** Problem to work on **
In the data that follows, find the line containing "Correo electrónico (49, 874)"; then quote that line and every line after it, exactly, through the last one.

** Material shown **
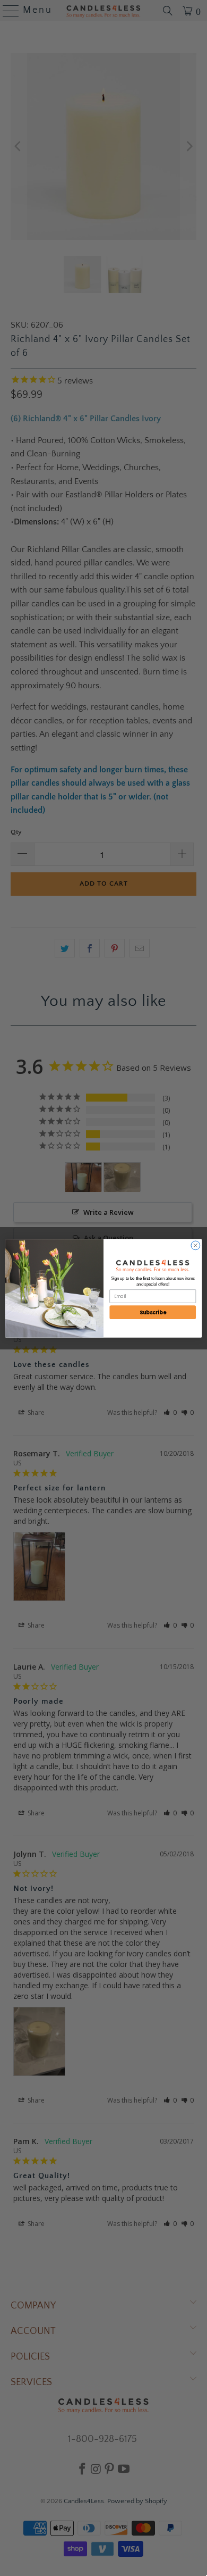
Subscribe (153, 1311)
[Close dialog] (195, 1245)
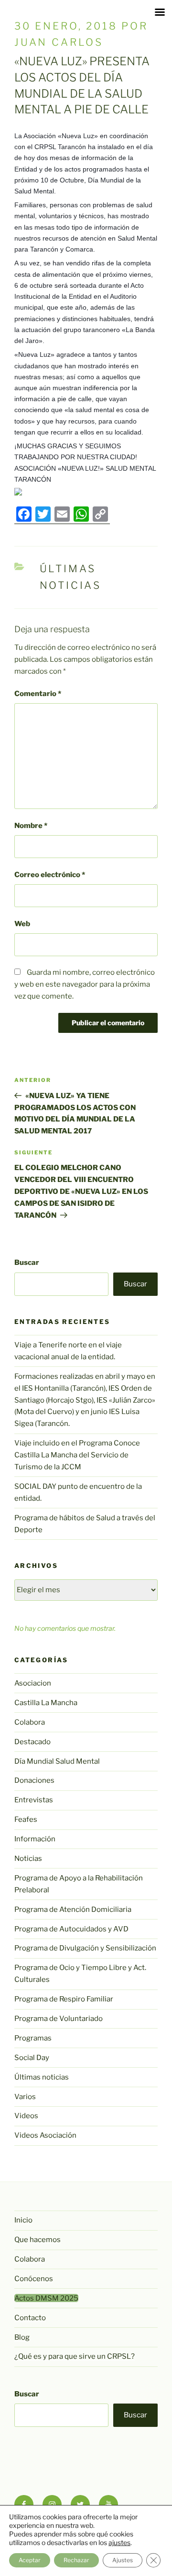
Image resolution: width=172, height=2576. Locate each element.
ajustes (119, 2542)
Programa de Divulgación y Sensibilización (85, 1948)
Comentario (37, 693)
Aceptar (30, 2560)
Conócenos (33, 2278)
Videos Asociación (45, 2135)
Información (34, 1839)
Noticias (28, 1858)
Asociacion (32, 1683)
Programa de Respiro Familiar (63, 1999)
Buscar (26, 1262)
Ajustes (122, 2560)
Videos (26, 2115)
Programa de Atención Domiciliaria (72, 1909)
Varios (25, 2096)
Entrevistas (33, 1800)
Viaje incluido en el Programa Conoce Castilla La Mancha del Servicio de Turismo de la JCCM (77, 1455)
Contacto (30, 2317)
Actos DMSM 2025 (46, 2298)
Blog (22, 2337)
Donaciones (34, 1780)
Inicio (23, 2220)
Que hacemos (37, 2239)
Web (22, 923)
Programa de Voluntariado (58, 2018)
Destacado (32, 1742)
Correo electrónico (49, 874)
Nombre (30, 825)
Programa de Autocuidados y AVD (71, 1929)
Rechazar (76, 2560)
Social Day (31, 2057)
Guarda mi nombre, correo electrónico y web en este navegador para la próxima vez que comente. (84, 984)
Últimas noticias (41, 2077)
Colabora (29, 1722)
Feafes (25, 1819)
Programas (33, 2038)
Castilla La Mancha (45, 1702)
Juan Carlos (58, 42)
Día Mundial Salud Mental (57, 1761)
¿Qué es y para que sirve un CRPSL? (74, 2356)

** Task output **
Correo electrónico (49, 874)
Nombre (30, 825)
Programa de Autocuidados y AVD (71, 1929)
Rechazar (76, 2560)
Social Day (31, 2057)
Guarda mi nombre, correo electrónico y web en este navegador para la próxima vez que comente. (84, 984)
Últimas noticias (41, 2077)
Colabora (29, 1722)
Feafes (25, 1819)
Programas (33, 2038)
Castilla La Mancha (45, 1702)
Juan Carlos (58, 42)
Día Mundial Salud Mental (57, 1761)
¿Qué es y para que sirve un CRPSL? (74, 2356)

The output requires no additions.